Smart Contracts Are the Infrastructure of DeFi
A smart contract is a piece of software that executes automatically when predetermined conditions are met. It requires no human to process it, no institution to authorize it, and no counterparty to trust it. In the context of decentralized finance, this is not a minor technical detail — it is the entire architecture. Defi exists because smart contracts make it possible to replicate the functions of financial intermediaries in code.
The mechanics are straightforward in concept. A lender deposits cryptocurrency into a smart contract at a specific blockchain address, receiving a token as a receipt. A borrower deposits collateral — typically a different cryptocurrency — into the same address, then withdraws the desired amount. No bank underwrites the loan. No credit bureau is consulted. The contract itself calculates interest, tracks the collateral ratio, and triggers liquidation if the position deteriorates beyond the contract’s defined thresholds. The process is fully automated and, once deployed, generally immutable.
Ethereum emerged as the dominant platform for this kind of activity. Designed after Bitcoin as “an alternative protocol for building decentralized applications,” it allows anyone to write smart contracts and publish them to its network. The ERC-20 standard governs fungible tokens on the Ethereum network; the ERC-721 standard governs non-fungible ones. These standards give developers a common framework, and the resulting ecosystem has made Ethereum the hub for the majority of defi activity, with total value locked on its protocols running at roughly $56 billion as of March 2026.
Not all smart contracts are self-contained. Some require external data — the price of one asset relative to another, for instance — that does not exist natively on the blockchain. This is where oracles enter the picture. Oracles are applications that query, verify, and authenticate off-chain data and relay it to on-chain contracts. Without oracles, a lending protocol using two different cryptocurrencies as collateral and loan would have no reliable way to determine whether the loan-to-value ratio had breached the liquidation threshold. Oracles supply that information and are an essential, if often overlooked, component of the defi stack.
The layered architecture of defi is sometimes described as a stack. A settlement layer handles the base-level completion of transactions on the distributed ledger. An application layer hosts the smart contracts and protocols — the exchanges, lending pools, and token standards. An interface layer provides front-end access through which users actually interact with the underlying programs.
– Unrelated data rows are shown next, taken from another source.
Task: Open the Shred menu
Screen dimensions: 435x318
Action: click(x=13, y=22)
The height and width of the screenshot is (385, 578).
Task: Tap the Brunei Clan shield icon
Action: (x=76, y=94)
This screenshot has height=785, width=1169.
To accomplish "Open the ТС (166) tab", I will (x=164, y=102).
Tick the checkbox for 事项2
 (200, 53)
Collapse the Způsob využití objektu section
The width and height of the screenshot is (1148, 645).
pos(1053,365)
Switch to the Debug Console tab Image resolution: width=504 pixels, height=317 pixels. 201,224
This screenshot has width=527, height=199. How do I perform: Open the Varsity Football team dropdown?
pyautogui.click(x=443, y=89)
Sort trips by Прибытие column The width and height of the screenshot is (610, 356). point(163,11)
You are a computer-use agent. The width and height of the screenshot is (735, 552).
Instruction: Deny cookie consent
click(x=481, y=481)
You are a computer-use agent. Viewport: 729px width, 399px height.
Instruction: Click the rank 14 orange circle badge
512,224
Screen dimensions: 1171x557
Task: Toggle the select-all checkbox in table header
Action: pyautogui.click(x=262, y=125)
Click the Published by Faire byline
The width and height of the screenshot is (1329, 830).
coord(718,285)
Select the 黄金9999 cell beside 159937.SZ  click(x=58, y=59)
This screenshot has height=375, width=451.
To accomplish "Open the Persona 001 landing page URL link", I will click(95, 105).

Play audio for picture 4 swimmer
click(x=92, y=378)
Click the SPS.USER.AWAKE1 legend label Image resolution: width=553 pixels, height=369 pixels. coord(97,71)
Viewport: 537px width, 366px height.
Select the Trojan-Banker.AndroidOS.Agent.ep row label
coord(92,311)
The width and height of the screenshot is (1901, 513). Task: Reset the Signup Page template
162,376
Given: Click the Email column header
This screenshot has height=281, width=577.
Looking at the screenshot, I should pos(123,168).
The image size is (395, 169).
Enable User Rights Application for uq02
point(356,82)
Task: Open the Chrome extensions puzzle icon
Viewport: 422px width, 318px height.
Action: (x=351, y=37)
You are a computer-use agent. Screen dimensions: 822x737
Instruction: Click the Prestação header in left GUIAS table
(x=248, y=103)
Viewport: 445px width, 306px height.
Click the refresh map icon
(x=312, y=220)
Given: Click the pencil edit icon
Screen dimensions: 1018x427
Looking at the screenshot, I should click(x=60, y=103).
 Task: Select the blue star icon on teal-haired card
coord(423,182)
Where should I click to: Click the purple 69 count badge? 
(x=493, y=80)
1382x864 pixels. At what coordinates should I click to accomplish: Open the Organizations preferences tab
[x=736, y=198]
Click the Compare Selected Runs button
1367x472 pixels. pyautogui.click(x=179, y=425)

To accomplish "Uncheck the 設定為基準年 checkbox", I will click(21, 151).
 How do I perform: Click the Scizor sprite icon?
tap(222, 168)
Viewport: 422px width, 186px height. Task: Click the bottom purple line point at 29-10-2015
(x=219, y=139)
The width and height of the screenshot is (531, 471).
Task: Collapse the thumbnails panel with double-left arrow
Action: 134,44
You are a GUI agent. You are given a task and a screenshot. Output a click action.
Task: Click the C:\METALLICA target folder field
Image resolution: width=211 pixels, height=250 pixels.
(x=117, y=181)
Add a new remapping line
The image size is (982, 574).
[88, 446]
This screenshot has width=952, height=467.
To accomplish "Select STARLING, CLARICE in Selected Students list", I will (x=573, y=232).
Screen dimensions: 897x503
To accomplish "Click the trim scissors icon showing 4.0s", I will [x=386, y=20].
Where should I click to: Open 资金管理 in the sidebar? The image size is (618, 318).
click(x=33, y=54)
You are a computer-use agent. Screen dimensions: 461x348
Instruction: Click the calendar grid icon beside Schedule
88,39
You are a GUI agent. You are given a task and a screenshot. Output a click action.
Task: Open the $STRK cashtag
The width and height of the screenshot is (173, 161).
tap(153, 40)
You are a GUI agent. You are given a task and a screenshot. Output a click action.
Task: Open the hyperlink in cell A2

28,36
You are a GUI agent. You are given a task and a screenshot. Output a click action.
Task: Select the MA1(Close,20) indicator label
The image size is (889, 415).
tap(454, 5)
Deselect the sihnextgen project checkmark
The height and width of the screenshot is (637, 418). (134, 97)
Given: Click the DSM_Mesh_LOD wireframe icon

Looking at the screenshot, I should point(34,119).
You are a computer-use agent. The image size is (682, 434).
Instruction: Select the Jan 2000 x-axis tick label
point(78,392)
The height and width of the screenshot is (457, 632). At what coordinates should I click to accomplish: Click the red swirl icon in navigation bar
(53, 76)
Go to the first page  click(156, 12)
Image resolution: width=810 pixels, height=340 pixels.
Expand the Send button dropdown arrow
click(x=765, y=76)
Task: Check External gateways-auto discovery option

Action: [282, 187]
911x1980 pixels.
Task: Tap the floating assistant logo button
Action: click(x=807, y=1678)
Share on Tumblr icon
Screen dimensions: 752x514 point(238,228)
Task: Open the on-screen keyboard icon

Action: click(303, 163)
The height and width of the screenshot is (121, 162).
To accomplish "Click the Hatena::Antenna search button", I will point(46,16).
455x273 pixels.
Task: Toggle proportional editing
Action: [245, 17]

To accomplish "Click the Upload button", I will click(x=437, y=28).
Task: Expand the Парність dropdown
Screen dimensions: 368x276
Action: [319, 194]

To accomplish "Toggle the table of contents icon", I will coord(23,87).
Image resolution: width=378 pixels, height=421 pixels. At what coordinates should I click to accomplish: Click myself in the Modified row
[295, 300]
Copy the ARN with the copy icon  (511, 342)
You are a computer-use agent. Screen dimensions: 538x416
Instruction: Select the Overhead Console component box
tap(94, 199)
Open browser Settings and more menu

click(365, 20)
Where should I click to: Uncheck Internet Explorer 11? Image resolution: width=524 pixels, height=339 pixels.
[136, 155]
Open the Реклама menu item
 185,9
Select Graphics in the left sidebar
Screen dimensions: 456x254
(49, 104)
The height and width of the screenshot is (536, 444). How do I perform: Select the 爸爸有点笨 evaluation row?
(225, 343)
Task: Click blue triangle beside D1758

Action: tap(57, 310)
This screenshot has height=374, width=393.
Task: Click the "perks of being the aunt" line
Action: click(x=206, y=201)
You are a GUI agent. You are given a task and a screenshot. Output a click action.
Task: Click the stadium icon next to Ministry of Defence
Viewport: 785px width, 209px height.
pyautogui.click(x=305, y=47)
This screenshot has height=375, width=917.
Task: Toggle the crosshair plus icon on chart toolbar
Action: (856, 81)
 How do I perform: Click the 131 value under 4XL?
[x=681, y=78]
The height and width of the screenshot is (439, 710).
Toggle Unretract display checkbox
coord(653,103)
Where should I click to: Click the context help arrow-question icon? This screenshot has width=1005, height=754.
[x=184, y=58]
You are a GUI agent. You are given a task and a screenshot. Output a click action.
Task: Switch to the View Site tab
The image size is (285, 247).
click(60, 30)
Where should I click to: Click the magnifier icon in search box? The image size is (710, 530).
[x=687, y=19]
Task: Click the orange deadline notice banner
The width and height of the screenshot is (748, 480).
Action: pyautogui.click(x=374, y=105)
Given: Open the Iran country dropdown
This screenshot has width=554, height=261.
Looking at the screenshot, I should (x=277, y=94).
Each layer operates on the same immutable blockchain foundation, but different layers present different risk and compliance profiles.
Immutability is a defining characteristic and a persistent vulnerability. Once a smart contract is deployed, its code cannot typically be altered. This is presented as a feature — users can audit what they are interacting with and trust that it will behave as written. It is also a liability: bugs in the code can be exploited without recourse. High-profile exploits of defi protocols have resulted in hundreds of millions of dollars in losses, and no institution stands behind the contract to make users whole. The same absence of a central authority that makes defi permissionless also makes it irreversible.
The smart contract is both the innovation and the constraint. It removes the intermediary, but the code that replaces that intermediary must be correct, and the consequences of errors are final.